- _INPUT DATA_

——————

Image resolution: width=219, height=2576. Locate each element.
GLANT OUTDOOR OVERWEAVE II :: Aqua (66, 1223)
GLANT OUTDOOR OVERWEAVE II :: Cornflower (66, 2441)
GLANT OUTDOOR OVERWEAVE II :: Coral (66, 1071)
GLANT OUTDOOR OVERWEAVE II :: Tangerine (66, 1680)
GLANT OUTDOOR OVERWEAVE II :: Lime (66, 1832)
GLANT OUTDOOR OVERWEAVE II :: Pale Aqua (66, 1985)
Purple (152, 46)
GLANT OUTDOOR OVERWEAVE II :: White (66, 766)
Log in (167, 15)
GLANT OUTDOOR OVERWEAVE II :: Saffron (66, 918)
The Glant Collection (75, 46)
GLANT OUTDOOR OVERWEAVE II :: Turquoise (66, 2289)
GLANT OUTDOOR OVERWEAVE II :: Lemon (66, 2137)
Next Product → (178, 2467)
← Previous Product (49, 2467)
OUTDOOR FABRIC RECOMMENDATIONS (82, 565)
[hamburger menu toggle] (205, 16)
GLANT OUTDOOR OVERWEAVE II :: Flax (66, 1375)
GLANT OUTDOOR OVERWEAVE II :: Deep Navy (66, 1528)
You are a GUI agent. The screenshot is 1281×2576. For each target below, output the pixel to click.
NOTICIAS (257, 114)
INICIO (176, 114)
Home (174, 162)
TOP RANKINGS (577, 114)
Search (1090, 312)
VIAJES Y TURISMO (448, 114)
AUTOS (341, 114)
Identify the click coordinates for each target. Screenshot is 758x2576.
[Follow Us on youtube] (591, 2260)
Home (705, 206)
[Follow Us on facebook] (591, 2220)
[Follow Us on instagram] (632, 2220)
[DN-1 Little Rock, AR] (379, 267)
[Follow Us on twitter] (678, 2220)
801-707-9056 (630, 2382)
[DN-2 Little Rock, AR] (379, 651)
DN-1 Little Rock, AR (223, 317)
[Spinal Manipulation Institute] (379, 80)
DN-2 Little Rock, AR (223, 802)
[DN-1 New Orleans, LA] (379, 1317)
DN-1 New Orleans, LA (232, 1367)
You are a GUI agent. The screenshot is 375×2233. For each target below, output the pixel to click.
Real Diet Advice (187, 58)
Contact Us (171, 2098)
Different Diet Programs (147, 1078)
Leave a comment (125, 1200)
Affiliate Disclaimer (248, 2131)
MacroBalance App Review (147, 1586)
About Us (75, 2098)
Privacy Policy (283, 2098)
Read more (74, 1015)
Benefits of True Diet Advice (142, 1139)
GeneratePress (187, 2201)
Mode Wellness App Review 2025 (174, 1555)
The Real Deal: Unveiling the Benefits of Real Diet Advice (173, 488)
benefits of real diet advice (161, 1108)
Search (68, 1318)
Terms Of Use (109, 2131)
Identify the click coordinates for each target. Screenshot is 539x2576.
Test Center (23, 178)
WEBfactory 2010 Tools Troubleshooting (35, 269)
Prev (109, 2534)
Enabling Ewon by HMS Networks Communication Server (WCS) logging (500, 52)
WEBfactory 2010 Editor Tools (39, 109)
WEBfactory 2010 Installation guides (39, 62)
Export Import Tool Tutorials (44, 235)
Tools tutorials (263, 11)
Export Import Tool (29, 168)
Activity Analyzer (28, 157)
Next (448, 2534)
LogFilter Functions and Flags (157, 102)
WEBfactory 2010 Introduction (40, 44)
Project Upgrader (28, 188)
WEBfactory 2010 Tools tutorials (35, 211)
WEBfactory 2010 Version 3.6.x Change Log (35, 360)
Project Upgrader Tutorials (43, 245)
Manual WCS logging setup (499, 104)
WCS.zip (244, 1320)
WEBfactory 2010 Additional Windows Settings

——————

- _TASK DIRECTIONS_
Scan the data above and copy every line with "below" in it.

- _PROBLEM SOLUTION_
You are a GUI agent. The screenshot is 1281×2576. For each target below, output the pixel to click.
You are a GUI agent. The screenshot is 375×2233. For each target below, output the pixel to click.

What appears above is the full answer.